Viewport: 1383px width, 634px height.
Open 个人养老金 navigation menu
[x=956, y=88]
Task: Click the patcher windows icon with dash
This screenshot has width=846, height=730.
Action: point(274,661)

------------------------------------

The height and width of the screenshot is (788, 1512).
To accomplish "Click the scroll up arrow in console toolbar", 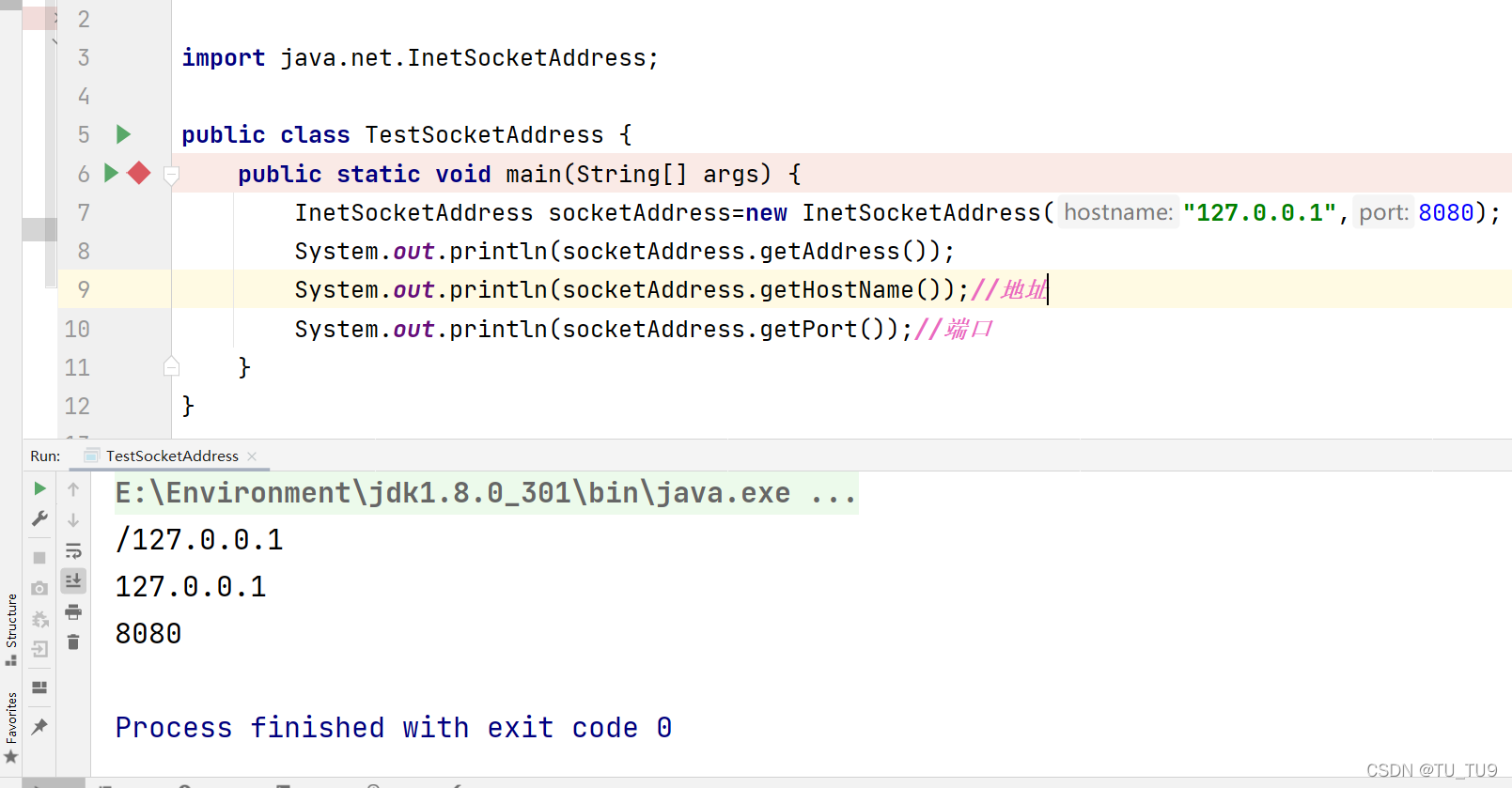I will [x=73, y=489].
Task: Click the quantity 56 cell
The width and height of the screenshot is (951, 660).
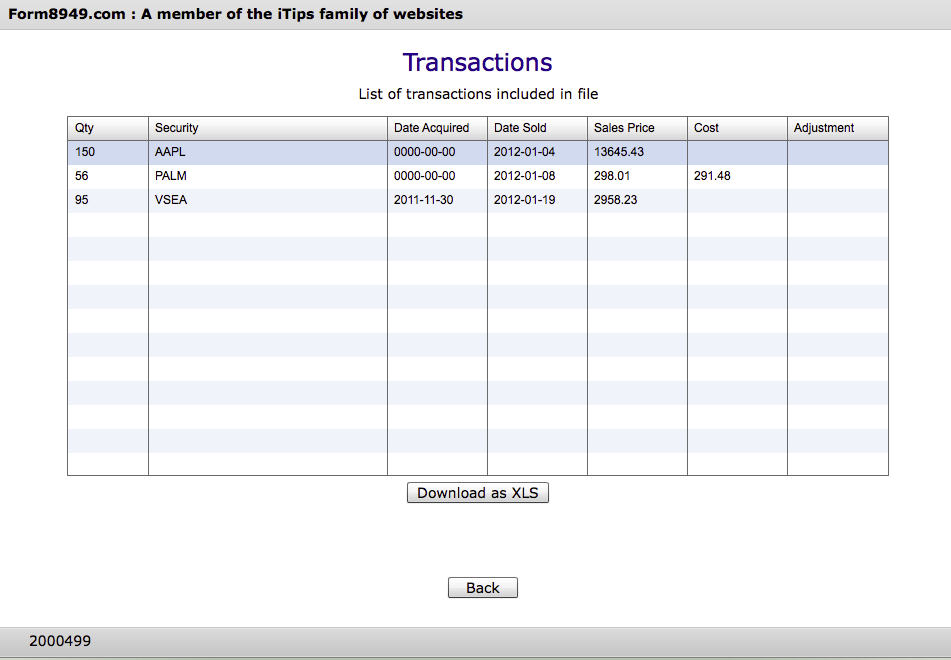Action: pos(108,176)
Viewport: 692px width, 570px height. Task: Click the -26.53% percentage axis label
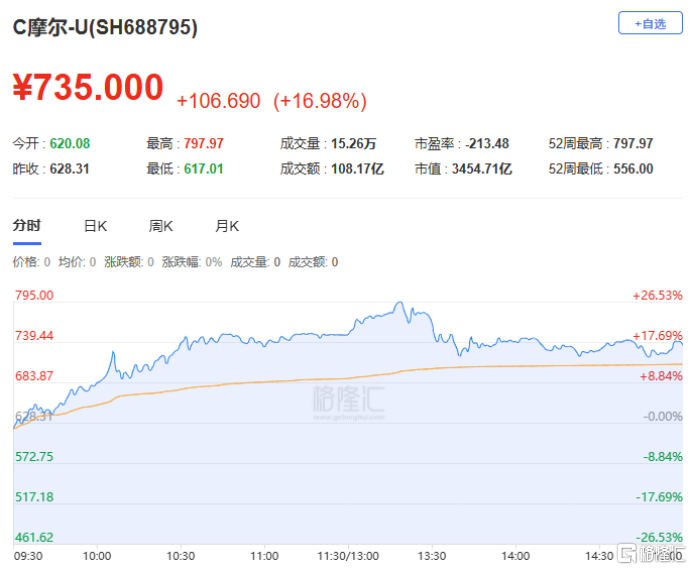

------------------------------------

Copy out, in full, each line above that has the word "Task" in it.

Task: Click the patcher windows icon with dash
Task: Click the quantity 56 cell
Viewport: 692px width, 570px height. Task: Click the -26.53% percentage axis label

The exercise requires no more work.